The legal rules and incidents relating to official bonds are applicable to the obligation in question, which is what is generally called a delivery bond. Such a bond, when • it does not violate a statute or contravene public policy, although it may be invalid as a statutory bond or undertaking, may, nevertheless, be good as a common law obligation.

“ The bond of an officer so far falling short of the requirements of the statute as to be invalid as an official bond may yet be obligatory as a common law bond, unless prohibited by statute or against public policy.” Murfree, Off. Bonds, §67.

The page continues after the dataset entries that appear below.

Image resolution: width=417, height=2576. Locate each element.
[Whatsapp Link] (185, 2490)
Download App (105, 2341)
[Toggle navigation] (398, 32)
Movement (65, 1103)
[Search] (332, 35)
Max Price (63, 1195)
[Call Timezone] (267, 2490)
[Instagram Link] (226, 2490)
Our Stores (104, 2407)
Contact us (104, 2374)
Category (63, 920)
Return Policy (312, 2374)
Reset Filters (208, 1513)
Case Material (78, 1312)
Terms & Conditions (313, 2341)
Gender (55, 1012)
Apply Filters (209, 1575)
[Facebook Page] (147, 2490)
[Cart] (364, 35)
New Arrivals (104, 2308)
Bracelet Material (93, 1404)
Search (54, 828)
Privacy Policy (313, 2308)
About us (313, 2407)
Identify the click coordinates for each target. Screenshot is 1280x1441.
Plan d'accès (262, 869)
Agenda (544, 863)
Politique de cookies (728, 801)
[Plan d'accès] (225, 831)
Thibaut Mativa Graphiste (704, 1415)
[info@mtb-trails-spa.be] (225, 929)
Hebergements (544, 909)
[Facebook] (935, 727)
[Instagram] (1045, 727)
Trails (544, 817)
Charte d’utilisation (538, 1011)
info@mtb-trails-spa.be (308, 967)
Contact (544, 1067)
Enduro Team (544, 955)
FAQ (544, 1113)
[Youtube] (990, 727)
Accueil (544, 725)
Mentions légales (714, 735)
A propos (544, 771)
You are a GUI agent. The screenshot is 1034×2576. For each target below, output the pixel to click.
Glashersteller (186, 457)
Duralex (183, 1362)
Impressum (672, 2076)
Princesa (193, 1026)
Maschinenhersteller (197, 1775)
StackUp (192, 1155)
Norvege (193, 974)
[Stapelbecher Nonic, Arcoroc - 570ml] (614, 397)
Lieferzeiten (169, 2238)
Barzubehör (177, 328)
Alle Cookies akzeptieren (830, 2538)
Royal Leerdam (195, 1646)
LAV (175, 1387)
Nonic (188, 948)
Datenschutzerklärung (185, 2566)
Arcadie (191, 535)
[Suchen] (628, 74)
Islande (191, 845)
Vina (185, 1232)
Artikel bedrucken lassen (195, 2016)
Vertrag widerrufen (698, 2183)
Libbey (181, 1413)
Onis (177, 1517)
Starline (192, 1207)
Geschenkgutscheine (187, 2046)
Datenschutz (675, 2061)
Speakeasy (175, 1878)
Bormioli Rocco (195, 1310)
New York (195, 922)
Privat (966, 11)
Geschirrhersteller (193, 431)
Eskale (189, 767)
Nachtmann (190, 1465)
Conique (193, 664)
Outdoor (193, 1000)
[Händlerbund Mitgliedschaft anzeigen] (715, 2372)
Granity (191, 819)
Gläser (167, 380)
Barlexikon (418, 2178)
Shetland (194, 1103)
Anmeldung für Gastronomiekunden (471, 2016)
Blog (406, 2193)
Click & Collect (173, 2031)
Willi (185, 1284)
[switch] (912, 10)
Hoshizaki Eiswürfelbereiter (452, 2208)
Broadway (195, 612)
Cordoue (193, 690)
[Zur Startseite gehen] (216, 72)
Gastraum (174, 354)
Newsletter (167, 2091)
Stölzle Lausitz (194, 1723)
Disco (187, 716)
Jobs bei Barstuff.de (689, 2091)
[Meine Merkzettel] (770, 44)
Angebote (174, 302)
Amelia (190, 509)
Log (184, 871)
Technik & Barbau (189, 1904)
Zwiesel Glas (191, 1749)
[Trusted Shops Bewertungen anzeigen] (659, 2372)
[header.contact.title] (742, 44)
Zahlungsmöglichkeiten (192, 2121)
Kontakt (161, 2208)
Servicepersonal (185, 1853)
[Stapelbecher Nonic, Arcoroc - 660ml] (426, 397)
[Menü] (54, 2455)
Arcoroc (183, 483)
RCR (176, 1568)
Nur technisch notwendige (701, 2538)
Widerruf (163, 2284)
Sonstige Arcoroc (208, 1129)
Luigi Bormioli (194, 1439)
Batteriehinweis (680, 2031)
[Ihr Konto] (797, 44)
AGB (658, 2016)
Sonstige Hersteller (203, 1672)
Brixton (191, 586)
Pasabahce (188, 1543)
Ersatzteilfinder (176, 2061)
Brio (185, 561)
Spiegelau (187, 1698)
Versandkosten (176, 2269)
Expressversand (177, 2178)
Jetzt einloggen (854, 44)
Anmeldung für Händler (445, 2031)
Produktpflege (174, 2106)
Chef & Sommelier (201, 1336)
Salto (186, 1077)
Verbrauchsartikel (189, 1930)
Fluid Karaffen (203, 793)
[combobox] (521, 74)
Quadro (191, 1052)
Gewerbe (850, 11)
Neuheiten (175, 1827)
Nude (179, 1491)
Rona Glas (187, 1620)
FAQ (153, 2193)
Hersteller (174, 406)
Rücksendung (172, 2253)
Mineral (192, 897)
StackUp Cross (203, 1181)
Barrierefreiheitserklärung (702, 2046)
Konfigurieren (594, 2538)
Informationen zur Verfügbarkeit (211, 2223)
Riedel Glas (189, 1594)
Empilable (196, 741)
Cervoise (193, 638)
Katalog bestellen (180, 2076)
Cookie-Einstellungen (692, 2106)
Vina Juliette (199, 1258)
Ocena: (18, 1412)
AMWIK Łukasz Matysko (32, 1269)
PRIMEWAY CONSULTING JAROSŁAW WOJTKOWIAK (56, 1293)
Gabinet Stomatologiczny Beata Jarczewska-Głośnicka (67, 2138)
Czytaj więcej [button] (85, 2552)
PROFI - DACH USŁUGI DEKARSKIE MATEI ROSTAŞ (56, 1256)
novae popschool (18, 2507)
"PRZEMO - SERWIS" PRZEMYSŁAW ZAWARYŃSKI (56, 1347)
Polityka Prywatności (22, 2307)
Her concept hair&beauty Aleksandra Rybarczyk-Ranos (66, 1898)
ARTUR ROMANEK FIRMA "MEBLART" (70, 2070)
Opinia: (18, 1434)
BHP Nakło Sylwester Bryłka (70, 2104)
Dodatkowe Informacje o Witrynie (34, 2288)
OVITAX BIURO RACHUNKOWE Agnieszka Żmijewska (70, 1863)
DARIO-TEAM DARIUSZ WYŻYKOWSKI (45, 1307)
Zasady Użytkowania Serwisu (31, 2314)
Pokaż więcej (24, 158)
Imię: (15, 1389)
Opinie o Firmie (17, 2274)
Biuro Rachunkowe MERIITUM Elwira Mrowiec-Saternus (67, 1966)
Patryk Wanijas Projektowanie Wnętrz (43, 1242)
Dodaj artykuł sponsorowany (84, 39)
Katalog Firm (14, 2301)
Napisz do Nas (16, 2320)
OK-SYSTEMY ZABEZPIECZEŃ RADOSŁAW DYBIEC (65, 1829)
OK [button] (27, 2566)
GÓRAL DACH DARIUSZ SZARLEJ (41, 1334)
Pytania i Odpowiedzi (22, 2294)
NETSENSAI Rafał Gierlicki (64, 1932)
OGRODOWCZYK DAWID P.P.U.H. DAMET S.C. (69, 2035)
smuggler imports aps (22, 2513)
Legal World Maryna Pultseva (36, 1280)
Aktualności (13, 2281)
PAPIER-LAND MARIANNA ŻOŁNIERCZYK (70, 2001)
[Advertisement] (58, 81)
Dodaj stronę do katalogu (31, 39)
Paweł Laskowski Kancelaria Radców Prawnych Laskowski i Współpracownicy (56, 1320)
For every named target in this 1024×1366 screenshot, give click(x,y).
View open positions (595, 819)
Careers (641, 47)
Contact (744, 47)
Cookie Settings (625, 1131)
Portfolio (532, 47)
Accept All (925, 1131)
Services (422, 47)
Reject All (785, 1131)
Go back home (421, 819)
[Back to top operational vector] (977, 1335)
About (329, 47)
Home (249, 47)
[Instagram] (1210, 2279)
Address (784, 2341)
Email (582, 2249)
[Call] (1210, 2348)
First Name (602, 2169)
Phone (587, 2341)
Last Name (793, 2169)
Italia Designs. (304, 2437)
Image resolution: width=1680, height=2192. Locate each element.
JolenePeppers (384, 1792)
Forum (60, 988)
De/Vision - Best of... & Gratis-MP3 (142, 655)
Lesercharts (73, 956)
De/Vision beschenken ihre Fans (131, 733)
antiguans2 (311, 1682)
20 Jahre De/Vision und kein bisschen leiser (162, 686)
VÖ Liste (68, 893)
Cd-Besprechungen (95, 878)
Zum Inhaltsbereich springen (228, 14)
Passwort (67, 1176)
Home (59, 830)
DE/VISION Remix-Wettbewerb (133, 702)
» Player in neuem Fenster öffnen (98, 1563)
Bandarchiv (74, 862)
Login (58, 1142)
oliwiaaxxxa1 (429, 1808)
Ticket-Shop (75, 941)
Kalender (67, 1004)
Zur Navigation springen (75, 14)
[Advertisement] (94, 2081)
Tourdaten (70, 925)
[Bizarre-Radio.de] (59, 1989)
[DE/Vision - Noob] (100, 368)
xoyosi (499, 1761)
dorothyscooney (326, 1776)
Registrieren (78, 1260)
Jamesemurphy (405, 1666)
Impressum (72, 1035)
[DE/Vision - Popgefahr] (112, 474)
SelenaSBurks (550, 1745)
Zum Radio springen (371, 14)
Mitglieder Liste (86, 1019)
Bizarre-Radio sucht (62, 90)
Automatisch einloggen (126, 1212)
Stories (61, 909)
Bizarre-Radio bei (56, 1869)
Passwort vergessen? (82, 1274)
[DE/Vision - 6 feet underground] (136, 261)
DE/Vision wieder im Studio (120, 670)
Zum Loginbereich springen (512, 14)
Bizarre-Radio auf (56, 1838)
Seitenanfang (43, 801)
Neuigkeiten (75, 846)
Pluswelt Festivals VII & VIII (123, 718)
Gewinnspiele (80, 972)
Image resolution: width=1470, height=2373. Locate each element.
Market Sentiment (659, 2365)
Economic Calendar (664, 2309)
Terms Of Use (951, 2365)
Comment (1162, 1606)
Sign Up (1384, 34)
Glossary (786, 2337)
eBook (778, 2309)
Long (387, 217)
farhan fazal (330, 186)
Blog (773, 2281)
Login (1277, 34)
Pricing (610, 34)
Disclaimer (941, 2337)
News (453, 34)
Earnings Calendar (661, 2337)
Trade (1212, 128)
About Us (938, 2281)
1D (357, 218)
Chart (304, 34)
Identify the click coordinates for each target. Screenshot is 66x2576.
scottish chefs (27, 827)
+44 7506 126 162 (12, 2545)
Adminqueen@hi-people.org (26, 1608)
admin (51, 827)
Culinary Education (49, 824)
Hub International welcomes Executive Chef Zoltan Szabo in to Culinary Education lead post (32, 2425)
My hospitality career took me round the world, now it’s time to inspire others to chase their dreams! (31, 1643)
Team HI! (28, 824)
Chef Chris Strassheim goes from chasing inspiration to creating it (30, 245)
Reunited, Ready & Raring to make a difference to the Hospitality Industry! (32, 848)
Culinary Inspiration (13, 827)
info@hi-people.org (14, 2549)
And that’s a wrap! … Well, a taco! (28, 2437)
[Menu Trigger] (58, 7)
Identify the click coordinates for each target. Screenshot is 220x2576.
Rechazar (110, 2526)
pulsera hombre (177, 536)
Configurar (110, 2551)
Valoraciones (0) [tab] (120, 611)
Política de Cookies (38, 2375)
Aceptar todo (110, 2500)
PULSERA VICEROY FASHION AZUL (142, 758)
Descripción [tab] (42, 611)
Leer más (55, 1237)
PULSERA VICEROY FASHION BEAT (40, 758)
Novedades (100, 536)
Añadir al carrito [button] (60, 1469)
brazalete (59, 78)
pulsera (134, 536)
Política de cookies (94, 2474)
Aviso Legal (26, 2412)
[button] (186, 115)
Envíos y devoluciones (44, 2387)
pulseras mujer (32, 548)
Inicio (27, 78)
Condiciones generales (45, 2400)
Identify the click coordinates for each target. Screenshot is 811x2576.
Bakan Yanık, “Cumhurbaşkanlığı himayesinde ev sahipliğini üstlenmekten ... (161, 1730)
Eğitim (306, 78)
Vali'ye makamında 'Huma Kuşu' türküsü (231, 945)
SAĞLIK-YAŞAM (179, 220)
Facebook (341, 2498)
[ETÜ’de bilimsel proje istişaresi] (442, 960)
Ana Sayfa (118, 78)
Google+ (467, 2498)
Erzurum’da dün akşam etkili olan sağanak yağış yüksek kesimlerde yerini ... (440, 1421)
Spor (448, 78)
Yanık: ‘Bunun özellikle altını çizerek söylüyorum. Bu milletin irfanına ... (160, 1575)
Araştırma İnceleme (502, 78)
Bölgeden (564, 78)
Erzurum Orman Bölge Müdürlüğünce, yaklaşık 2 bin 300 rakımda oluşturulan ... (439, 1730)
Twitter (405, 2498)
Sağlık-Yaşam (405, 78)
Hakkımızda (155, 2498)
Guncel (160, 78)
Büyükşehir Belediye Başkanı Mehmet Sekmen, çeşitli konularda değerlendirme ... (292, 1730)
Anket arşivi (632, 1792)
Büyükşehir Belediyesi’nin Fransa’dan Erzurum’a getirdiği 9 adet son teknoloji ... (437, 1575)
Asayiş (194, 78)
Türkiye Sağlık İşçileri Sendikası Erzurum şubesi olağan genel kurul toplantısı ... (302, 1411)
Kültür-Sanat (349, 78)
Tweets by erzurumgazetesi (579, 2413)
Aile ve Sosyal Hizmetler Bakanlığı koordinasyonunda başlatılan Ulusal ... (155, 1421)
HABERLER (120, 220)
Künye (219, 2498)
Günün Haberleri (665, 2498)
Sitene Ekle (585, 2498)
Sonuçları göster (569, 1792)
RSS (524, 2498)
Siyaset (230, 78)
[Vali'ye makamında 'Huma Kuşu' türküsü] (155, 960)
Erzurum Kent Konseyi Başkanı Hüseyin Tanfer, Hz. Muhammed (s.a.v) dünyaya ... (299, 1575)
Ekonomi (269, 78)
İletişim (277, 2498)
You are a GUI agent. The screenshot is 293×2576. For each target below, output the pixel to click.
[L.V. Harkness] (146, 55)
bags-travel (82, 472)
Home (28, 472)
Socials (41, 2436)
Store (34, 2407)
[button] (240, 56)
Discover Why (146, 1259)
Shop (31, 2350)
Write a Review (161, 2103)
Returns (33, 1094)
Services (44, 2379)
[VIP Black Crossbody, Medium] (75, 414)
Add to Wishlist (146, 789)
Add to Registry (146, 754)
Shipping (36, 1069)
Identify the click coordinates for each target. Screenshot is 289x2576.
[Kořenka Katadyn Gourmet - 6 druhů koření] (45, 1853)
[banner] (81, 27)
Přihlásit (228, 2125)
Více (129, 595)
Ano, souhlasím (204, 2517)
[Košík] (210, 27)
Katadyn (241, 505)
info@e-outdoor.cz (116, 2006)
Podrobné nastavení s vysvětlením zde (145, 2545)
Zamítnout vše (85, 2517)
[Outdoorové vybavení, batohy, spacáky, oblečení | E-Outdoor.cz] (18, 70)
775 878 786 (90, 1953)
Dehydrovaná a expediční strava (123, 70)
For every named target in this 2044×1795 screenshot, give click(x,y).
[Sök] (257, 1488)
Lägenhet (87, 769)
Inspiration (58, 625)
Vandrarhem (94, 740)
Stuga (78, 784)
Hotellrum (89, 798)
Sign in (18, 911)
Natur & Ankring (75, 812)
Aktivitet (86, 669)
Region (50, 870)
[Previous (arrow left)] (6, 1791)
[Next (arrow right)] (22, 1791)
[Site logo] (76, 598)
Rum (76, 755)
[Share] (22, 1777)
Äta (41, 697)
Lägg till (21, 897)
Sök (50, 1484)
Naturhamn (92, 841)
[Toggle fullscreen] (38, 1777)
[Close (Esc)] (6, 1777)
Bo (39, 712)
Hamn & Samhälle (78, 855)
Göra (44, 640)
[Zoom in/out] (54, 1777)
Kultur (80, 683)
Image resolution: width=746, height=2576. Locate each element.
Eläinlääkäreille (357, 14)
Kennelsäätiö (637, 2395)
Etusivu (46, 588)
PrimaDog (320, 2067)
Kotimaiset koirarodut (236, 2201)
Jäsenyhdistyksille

“The chief distinction, therefore, between a statutory bond, strictly so called, and a common law bond, is that the obligee or beneficiary of the former is entitled to all the special remedies and processes which are granted by statute law; whereas the common law or voluntary bond stands upon the footing of an ordinary contract embodied in a bond upon condition between man and man. . . . The general rule controlling the subject is, it may be remarked, that bonds intended to be official and statutory, but too defective to fulfill all the requirements of the statute, and to be entitled to the privileges appertaining to strictly official bonds, are good as common law bonds, unless they contain provisions contrary to those which are prescribed in the statute or in violation of other rules of law, common or statutory, or of public policy.”

*350Thus a bond, although it does not altogether comply with the statute, cannot be said to violate or to be contrary thereto, or to contravene public policy. Can the respondent recover upon the bond in question as a common law bond, and is it good as embodying an ordinary contract upon condition between the obligee and the respondent ? The instrument is in form not an undertaking, but a bond, in -which Pontet & Gallagher are principals, and the remaining- signers sureties. It contains a recital of the court in which the action for the recovery of the property referred to in the bond was’brought, and the affidavit required by law to be filed in such a case, in which the property was described. There can be no doubt as to what property or to what judgment the bond refers. These facts are also set forth in the complaint, and are, of course, admitted by the demurrer.

The bond is therefore that Pontet & Gallagher shall perform the conditions named therein. It was upon a legal and sufficient consideration. The complaint alleges the fact that, upon the delivery of the bond to the coroner, he returned the property to the defendants. This was an inconvenience, loss or detriment to the respondent, and was a legal and sufficient consideration. The obligors therefore undertook, for a legal consideration, that Pontet & Gallagher should perform the condition named therein. The complaint alleges the failure so to do. Therefore, although the obligation in question did not strictly conform to the statute, yet we think it was binding upon the obligors.

But it is.claimed that the respondent has not a right of action, for the reason that the complaint does not allege an assignment to him from the coroner. We think that this question is settled in the case of Lomme v. Sweeney, 1 Mont. 584, which was affirmed by the supreme court of the United States (22 Wall. 208), where it was held that the sheriff to whom, in an action of claim and delivery, an undertaking had been executed and delivered as required by the above provision for the return of the property, was a trustee of such property for the plaintiff, and he could bring the action *351upon it in his own name without an assignment. See, also, Parrott v. Scott, 6 Mont. 310.

The failure to file the bond with the clerk of the court, as. required by section 169 of the above chapter, will not in any way affect the right of the respondent to recover. He cannot, by failure to comply with this provision, defeat his right of. action. The complaint states facts sufficient to constitute a cause of action, and the court erred in sustaining the demurrer.

The judgment is reversed, and the cause remanded for a new trial.

Wade, C. J., and McLeary, J., concur.